§ **TO DO**
Please return all lines from the records below that include the string "agent".

....

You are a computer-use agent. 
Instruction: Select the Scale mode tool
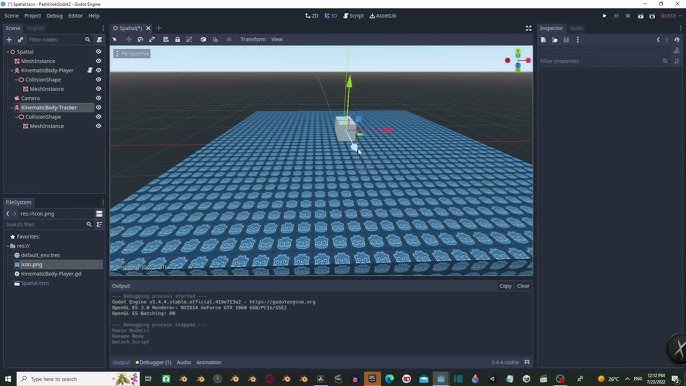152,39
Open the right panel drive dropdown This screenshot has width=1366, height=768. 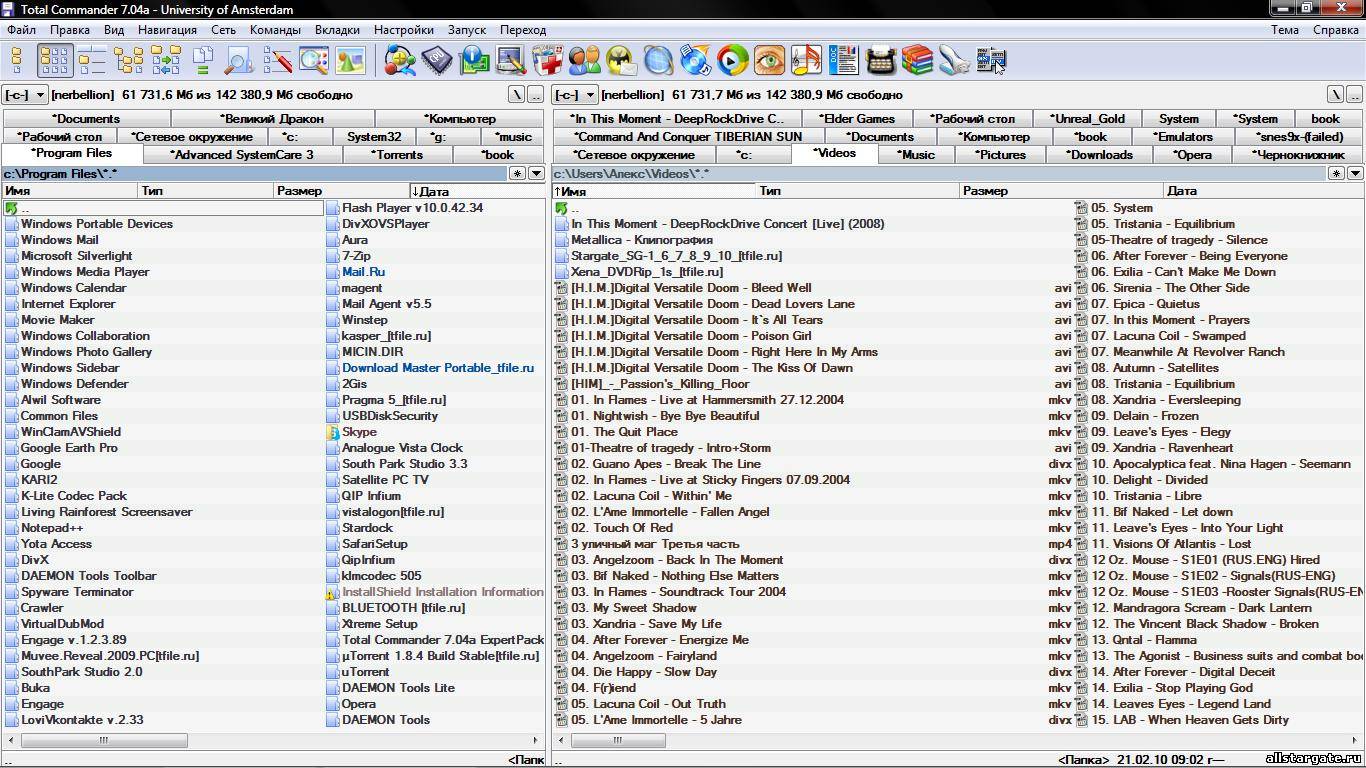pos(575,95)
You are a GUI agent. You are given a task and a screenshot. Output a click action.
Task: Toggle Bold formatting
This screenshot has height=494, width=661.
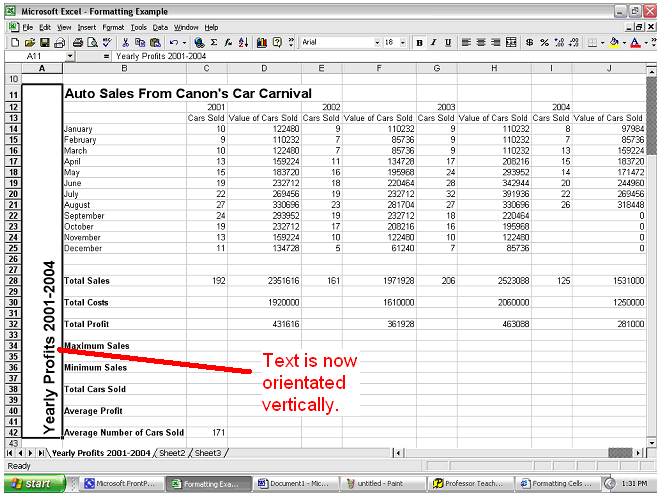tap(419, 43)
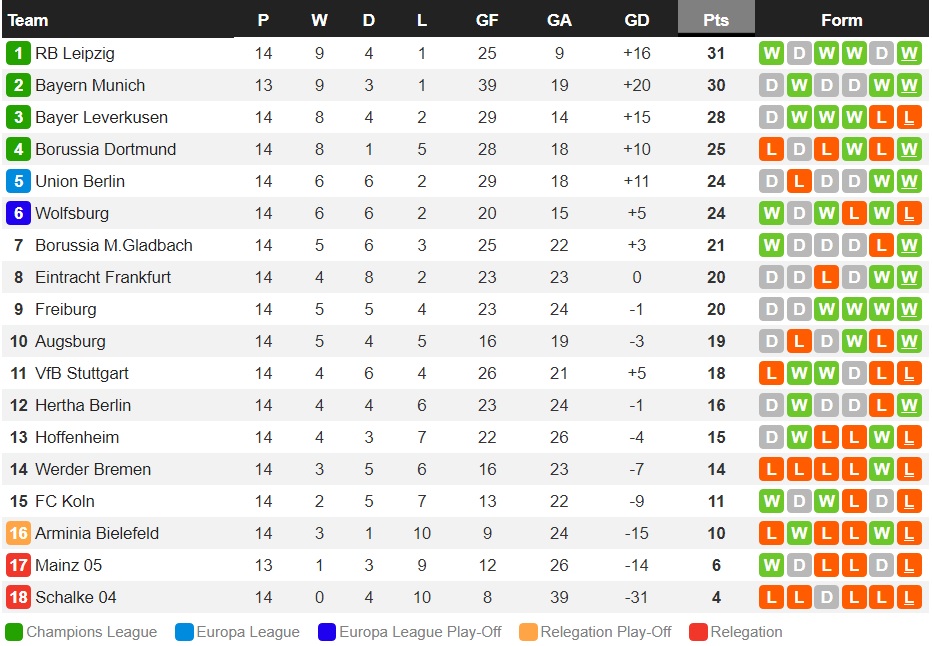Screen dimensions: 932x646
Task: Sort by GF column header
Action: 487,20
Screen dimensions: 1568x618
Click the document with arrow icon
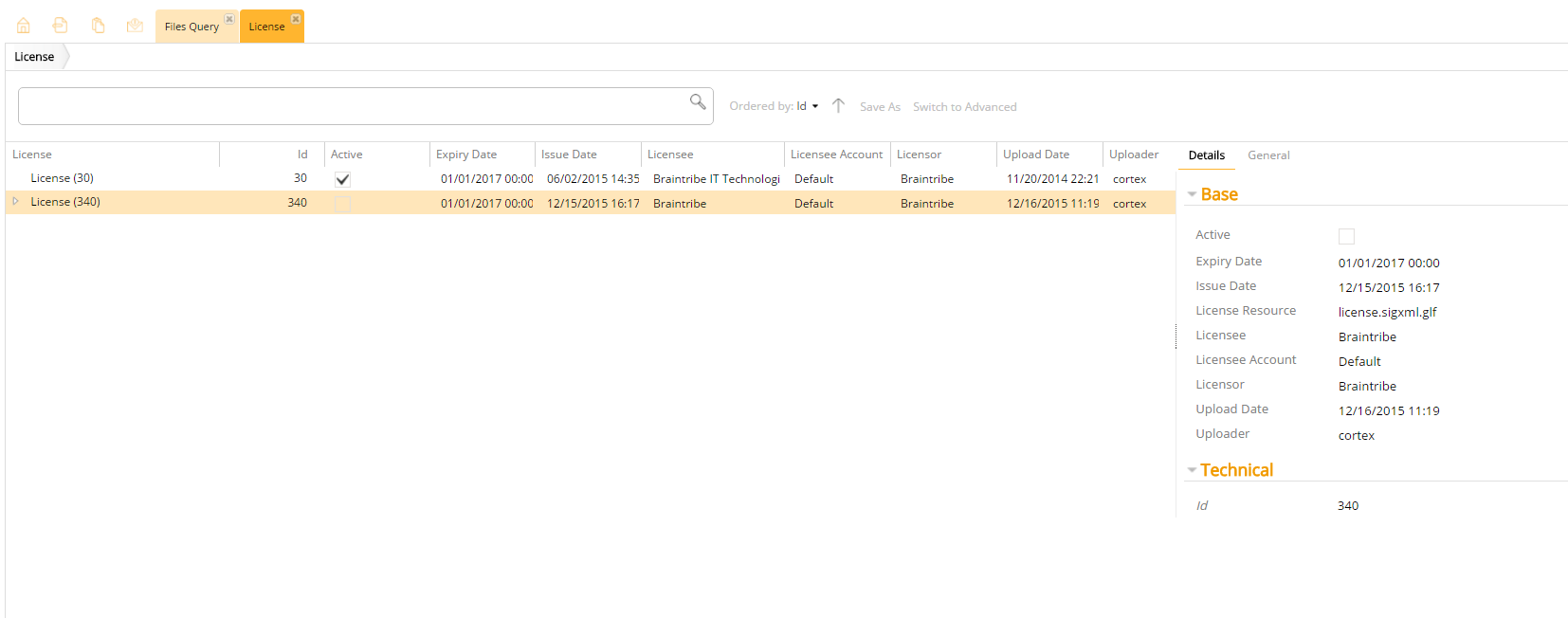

....

§ **RESPONSE FOR THIS EXERCISE**
You are a computer-use agent. 
You are a GUI agent. You are given a task and a screenshot. Output a click action.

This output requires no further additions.